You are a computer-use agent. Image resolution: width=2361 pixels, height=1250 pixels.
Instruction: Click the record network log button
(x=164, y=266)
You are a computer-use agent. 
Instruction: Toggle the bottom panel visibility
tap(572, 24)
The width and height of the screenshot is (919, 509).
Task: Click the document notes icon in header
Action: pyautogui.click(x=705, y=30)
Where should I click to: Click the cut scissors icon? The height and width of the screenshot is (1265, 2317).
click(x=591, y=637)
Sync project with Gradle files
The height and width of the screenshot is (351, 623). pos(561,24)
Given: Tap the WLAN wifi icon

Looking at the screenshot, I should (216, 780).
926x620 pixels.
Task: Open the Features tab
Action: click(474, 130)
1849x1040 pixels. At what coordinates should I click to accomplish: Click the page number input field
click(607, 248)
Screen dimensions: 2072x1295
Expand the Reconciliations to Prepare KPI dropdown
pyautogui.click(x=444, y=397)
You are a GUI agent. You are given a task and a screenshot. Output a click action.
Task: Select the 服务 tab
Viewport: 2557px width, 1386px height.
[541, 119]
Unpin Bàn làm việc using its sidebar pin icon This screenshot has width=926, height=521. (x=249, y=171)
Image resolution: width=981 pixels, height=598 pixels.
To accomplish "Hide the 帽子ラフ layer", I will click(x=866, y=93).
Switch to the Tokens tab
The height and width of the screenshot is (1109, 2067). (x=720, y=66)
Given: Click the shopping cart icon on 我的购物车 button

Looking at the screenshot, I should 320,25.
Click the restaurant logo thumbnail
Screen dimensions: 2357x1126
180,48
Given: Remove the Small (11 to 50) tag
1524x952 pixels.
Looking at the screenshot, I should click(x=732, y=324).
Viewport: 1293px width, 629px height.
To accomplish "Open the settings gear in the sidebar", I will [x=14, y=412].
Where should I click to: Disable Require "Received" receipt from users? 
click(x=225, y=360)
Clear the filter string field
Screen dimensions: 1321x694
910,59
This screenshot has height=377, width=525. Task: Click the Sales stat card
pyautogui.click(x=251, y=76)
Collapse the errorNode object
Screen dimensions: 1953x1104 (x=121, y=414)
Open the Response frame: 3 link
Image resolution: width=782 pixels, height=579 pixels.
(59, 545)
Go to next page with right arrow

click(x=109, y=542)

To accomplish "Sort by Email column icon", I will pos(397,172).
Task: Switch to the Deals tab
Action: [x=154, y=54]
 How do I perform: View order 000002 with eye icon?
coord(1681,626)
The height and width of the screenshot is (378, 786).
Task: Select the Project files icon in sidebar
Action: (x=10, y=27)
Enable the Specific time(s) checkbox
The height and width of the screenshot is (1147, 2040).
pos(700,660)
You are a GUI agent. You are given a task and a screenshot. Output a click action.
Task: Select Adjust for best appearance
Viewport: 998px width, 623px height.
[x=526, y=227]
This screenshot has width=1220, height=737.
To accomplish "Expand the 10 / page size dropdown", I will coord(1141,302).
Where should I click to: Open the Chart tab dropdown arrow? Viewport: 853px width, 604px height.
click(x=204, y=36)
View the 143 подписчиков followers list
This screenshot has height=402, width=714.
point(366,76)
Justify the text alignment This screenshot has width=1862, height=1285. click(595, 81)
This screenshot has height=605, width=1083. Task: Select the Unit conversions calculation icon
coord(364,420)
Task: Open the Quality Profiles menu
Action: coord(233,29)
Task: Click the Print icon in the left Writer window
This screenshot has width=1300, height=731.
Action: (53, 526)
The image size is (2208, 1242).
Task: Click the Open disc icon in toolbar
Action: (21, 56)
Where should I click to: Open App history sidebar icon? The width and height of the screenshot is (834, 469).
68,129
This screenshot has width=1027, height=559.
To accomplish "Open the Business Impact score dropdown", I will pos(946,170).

■ ■ ■ ■

• _TASK DETAILS_: From the entries above, print the lines beginning at the one with "Where should I click to: Click" and stopping after the one with "Task: Select the 服务 tab", exactly as written and with nothing else.

• _RESULT OF THIS TASK_:
Where should I click to: Click the cut scissors icon? The height and width of the screenshot is (1265, 2317).
click(x=591, y=637)
Sync project with Gradle files
The height and width of the screenshot is (351, 623). pos(561,24)
Given: Tap the WLAN wifi icon

Looking at the screenshot, I should (216, 780).
926x620 pixels.
Task: Open the Features tab
Action: click(474, 130)
1849x1040 pixels. At what coordinates should I click to accomplish: Click the page number input field
click(607, 248)
Screen dimensions: 2072x1295
Expand the Reconciliations to Prepare KPI dropdown
pyautogui.click(x=444, y=397)
You are a GUI agent. You are given a task and a screenshot. Output a click action.
Task: Select the 服务 tab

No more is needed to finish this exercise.